Sweating the small stuff: exploring the microclimate ecology of grassland birds
Dr Jacy Bernath-Plaisted
Sweating the small stuff: exploring the microclimate ecology of grassland birds
In this seminar, I discuss the concepts of microclimate buffering and micro-refugia as they relate to the nesting ecology of a declining grassland songbird bird community in North America's Tallgrass prairie region. Microclimates occur near the ground-surface where climate conditions vary at fine scales with heterogeneity in environmental features such as vegetation and microtopography.
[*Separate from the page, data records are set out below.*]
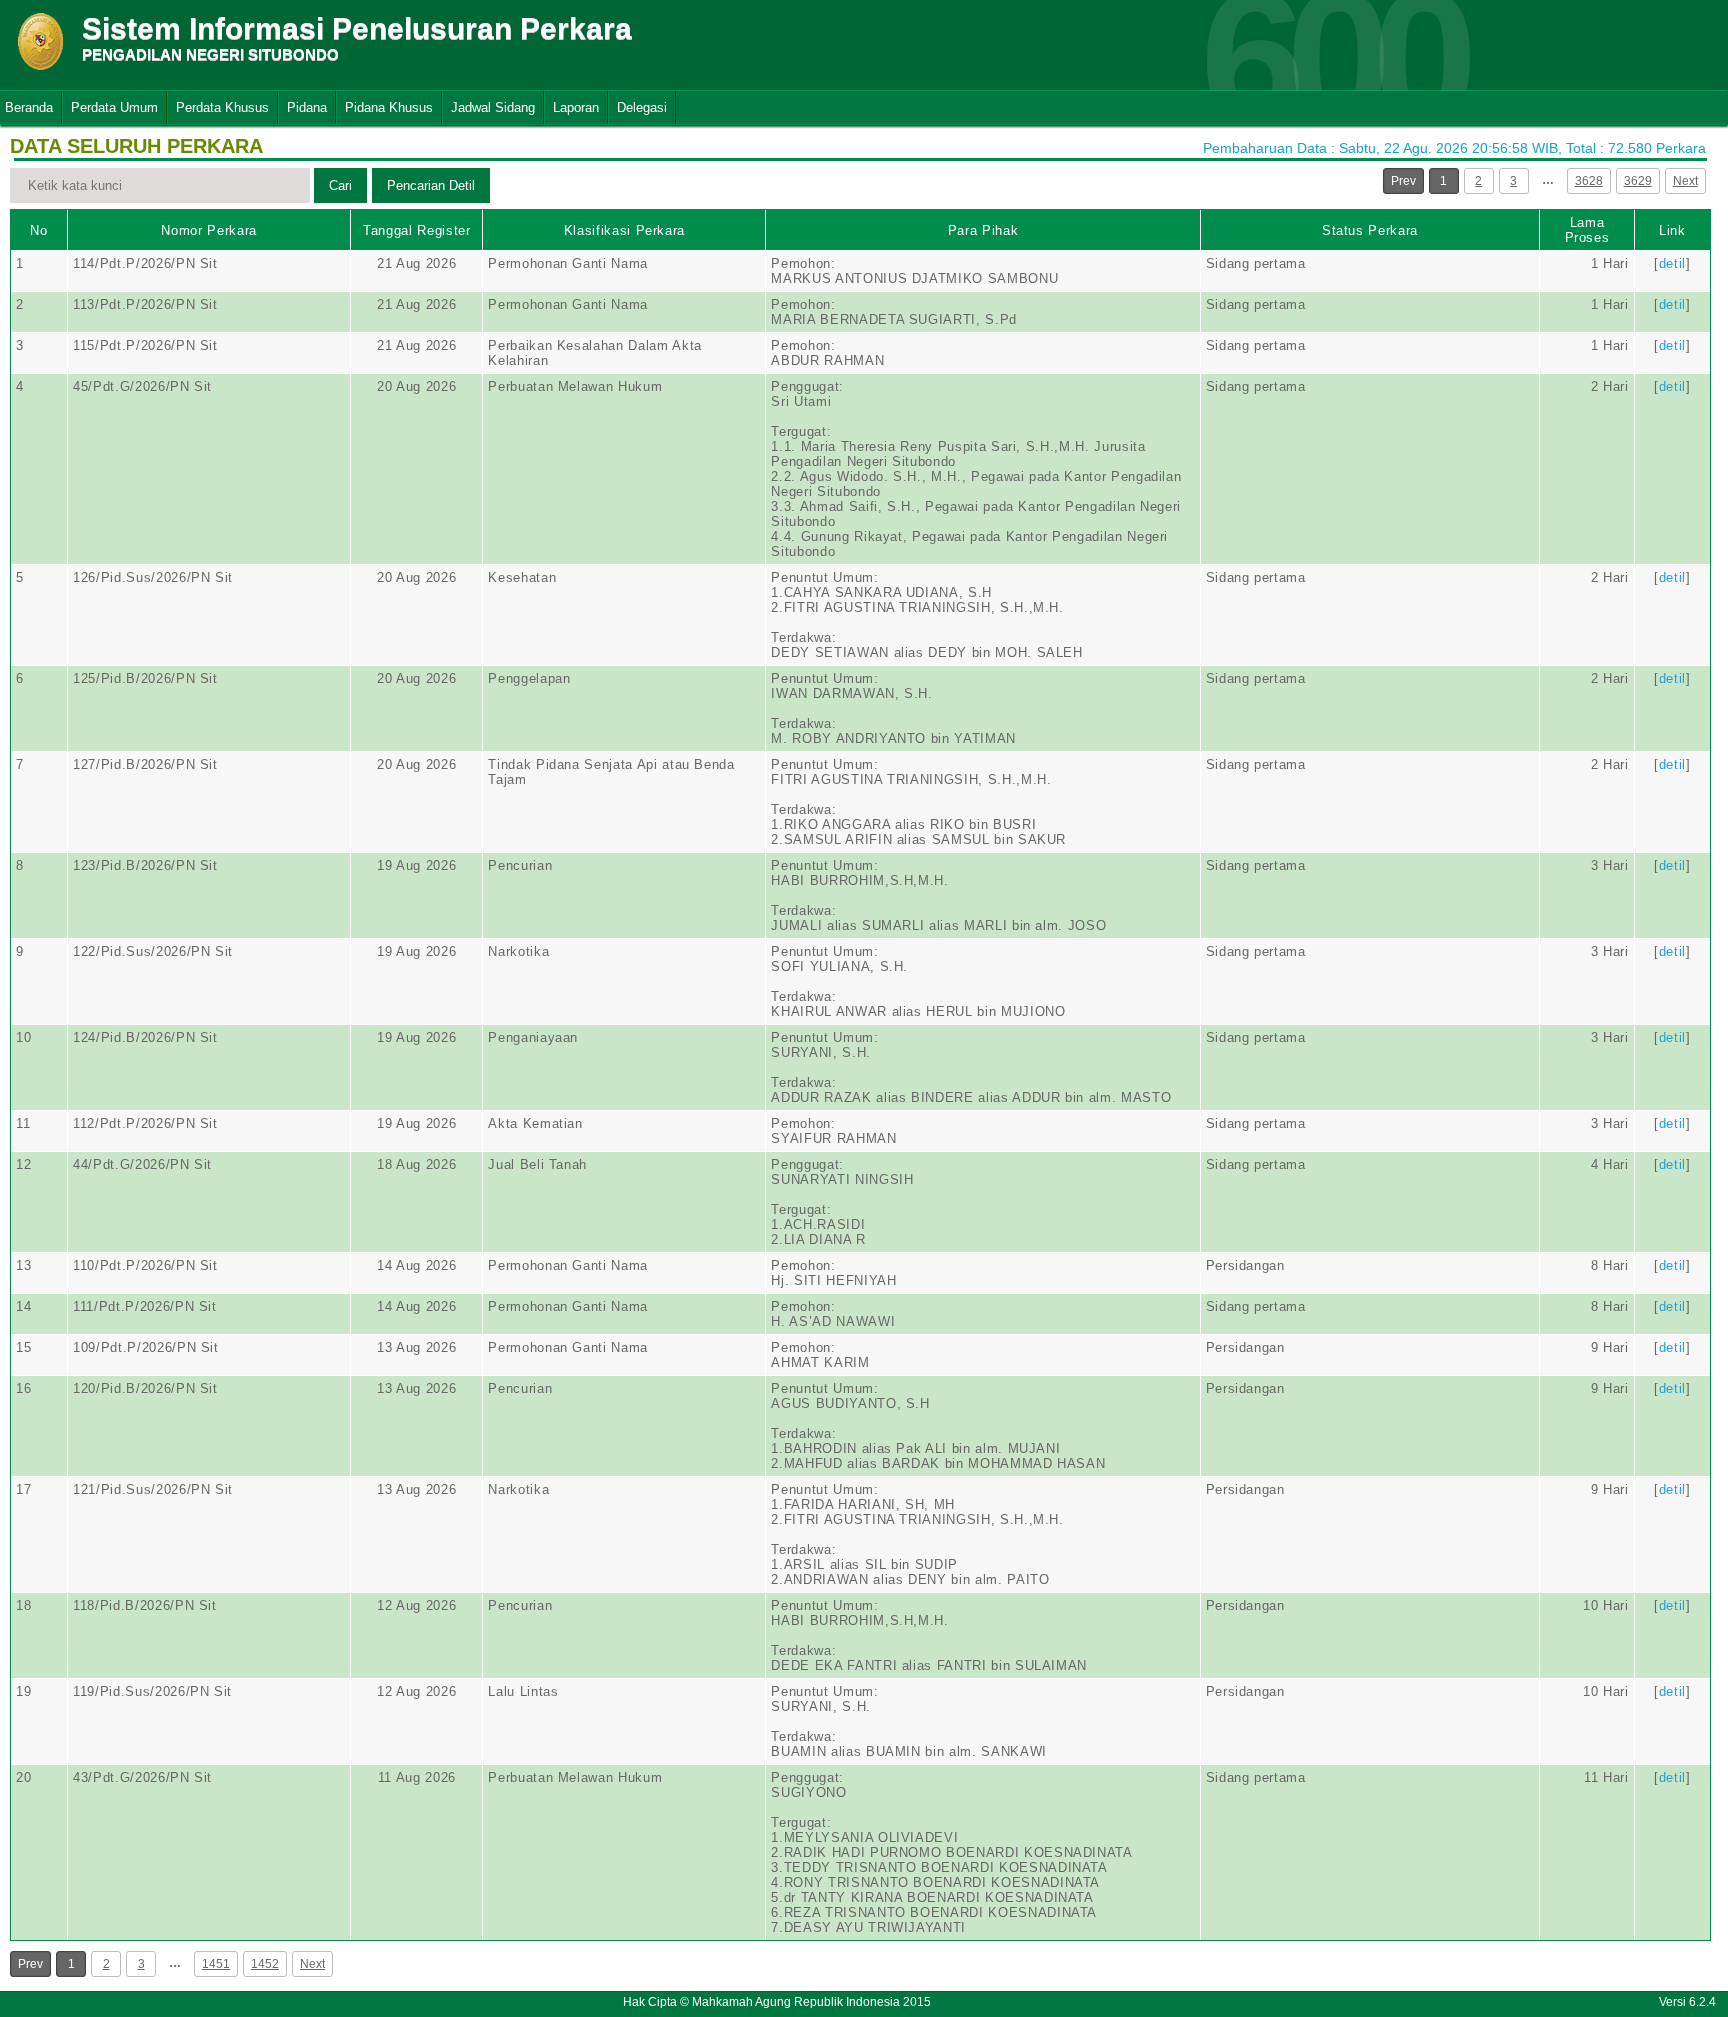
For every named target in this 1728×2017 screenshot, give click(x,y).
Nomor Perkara (208, 230)
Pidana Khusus (389, 107)
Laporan (576, 107)
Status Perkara (1370, 230)
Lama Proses (1587, 230)
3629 (1638, 181)
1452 (265, 1964)
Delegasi (642, 107)
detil (1672, 263)
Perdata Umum (114, 107)
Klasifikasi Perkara (624, 230)
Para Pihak (983, 230)
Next (1685, 181)
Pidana (307, 107)
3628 (1589, 181)
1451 (216, 1964)
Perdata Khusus (222, 107)
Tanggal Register (416, 230)
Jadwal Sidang (493, 107)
Microclimate conditions may impact the ecology of species in many ways, particularly if they interact with habitat at very fine resolutions. Buffering from or greater exposure to climate extremes associated with the habitat species select may inform their climate vulnerability. Grassland songbirds are the most rapidly declining avian group in North America and existing research suggests that their demographics are highly sensitive to temperature extremes and drought. Additionally, though they inhabit the same broad grassland ecosystems, grassland birds have specific microhabitat requirements that often fall along a continuum of preferences for short and sparse cover to denser and taller vegetation, sometime including shrubs. In particular, grassland obligates (e.g. specialists) are generally true-ground nesters and use relatively short grass cover. By contrast, facultative (e.g., more generalist) species often display flexibility to use denser vegetation clumps and shrubs. Here, we explored how grassland birds selected for microclimate conditions, the demographic consequences of microclimatic exposure for nesting success, and how obligate and facultative groups may differ in vulnerability to climate due to differences in their habitat associations.